Case Presentation: n A 21-year-old woman with no significant medical history presented multiple times to the emergency department with severe headaches and markedly elevated blood pressures. Her initial episode involved a sudden 10/10 throbbing headache, nausea, and photophobia and was treated as migraine. A head CT subsequently revealed an intraparenchymal hemorrhage with thin subdural and subarachnoid components consistent with hypertensive emergency. During hospitalization, she developed malignant hypertension with chest heaviness and dyspnea. BNP was elevated, but troponin and chest X-ray remained normal. EKG demonstrated possible septal infarction with T-wave abnormalities, while transthoracic echocardiography showed no wall motion abnormalities. Despite metoprolol and hydrochlorothiazide, she continued to experience hypertensive crises, recurrent headaches, and new syncopal episodes. Given persistent severe hypertension in a young adult, evaluation for secondary causes was initiated. Renal duplex ultrasound was unremarkable. CT abdomen revealed a 4.7 × 2.8 cm right adrenal mass with washout characteristics of an adenoma. Plasma and 24-hour urine testing showed significantly elevated metanephrines and normetanephrines with normal VMA, confirming pheochromocytoma. Her blood pressure improved with amlodipine, spironolactone, carvedilol, and metoprolol. She established care with endocrinology and endocrine surgery and is pending adrenalectomy.

Discussion: Pheochromocytoma is a rare cause of secondary hypertension but may present dramatically with recurrent hypertensive emergencies.
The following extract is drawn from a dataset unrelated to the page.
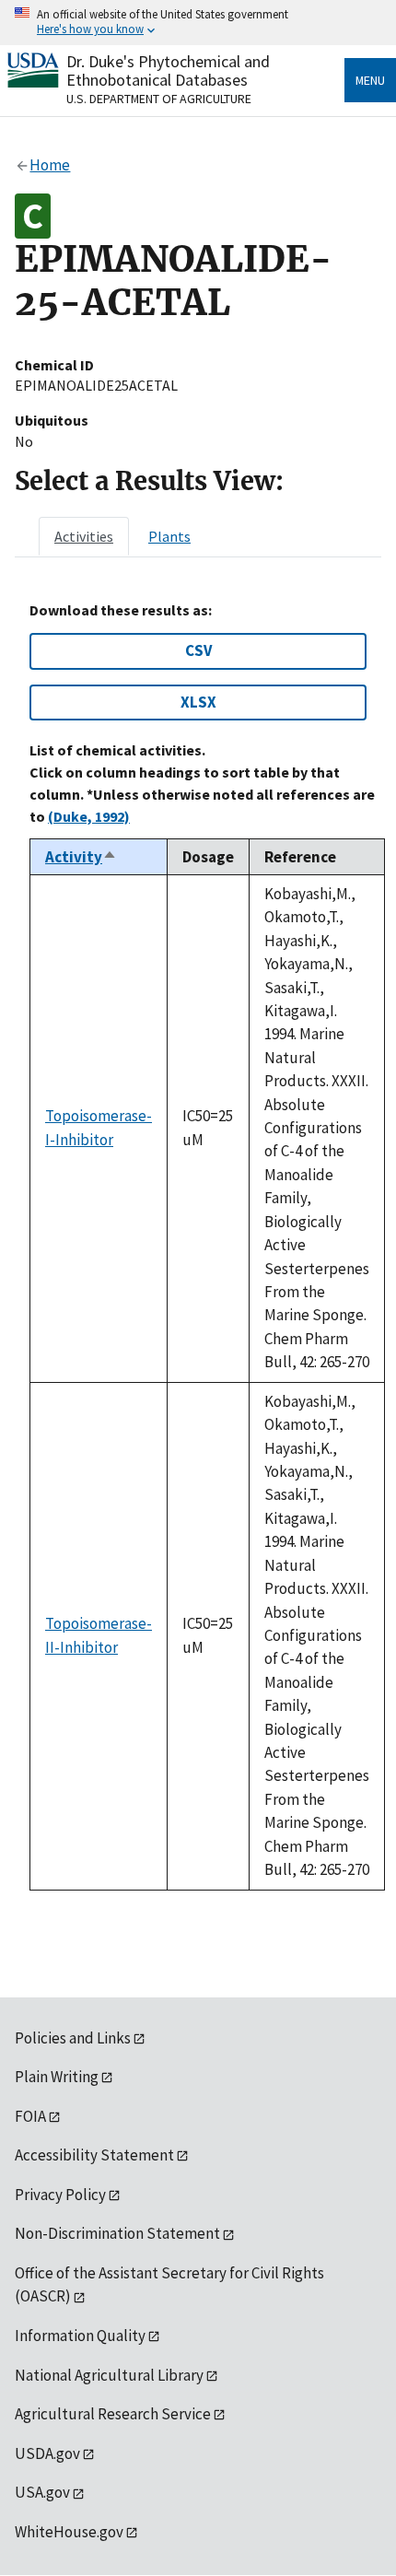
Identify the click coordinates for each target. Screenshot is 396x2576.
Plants (169, 536)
This case is notable for an initial presentation of intracranial hemorrhage—an uncommon but life-threatening manifestation of catecholamine excess. Hospitalists frequently encounter severe hypertension, and this vignette emphasizes the importance of maintaining suspicion for secondary causes, particularly in young adults with refractory hypertension or atypical symptoms.Elevated metanephrines remain the most sensitive biochemical marker, and this case highlights the diagnostic pitfall of normal VMA in confirmed pheochromocytoma. Early recognition and appropriate imaging can prevent repeated crises and end-organ injury.

Conclusions: This case demonstrates a severe presentation of pheochromocytoma resulting in hypertensive intracranial hemorrhage in a young adult. Early recognition of secondary hypertension by hospitalists is critical to prevent recurrent crises and end-organ injury. Lifelong follow-up remains essential due to risks of recurrence and associated hereditary syndromes

IMAGE 1: Table 1. Special blood results for patient indicating elevated metanephrines, normetanephrine, aldosterone and normal VMA levels.

IMAGE 2: Figure 1: CT scan showing a large 4.7×2.8cm right adrenal mass that demonstrated washout characteristic of adenoma.